Following intense discussions between Dui Hua Executive Director John Kamm and China’s Ministry of Foreign Affairs (MFA), Ngawang Sangdrol was released on parole on October 14, 2002. Dui Hua received credible reports that she had serious health problems, and Kamm requested permission from the MFA to fly to Lhasa to meet her and ascertain whether she wished to receive medical treatment abroad. Permission was granted, and accompanied by an MFA officer, Kamm travelled to Lhasa in late February 2003.

On February 28, 2003, Ngawang Sangdrol, joined by her niece, was taken to see Kamm in a conference room of the Foreign Affairs Bureau of the Tibet Autonomous Region. She said she was suffering from severe headaches and requested Kamm’s help in seeking medical treatment abroad. Exactly one month later, on March 28, 2003, Ngawang Sangdrol departed China and arrived in the United States, accompanied by an officer of the US Embassy. After a brief stay in Switzerland, Ngawang Sangdrol settled in the United States, where she remains today.

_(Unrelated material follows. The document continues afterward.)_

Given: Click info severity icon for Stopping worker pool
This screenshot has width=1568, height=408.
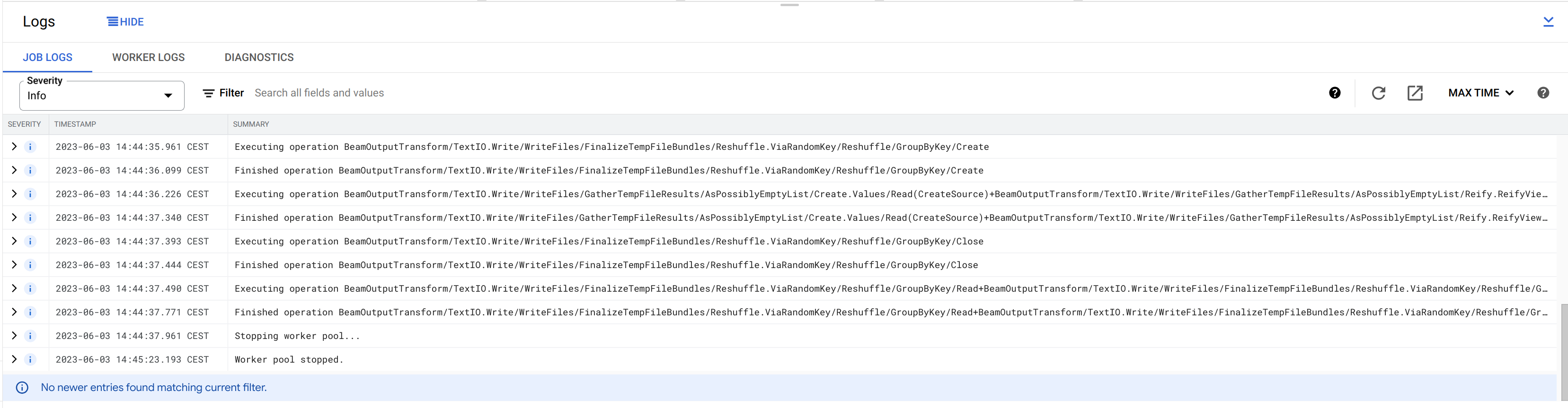Looking at the screenshot, I should coord(30,336).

One year later, in February 2004, the last of the Singing Nuns of Drapchi, Phuntsog Nyidron, had the remaining years of her sentence commuted by the Lhasa Intermediate People’s Court. By then the atmosphere in Beijing regarding prisoner releases had begun to sour. It took two years for the Chinese government to approve Phuntsog Nyridon’s application for a passport. Unlike in the cases of Jigme Sangpo and Ngawang Sangdrol, Kamm’s application to visit the nun in Lhasa was not approved. Phuntsog Nyridon eventually departed Tibet and arrived in the United States in March 2006. She now lives in Switzerland, which has the highest population of Tibetans outside Asia.

The overseas Tibetan community, governments, and human rights NGOs lobbied for and welcomed Ngawang Sangdrol’s release and credited Dui Hua for arranging it. In 2006, French director Marie Louville released to critical acclaim the documentary Prisoner of Lhasa, telling the story of Ngawang Sangdrol and John Kamm.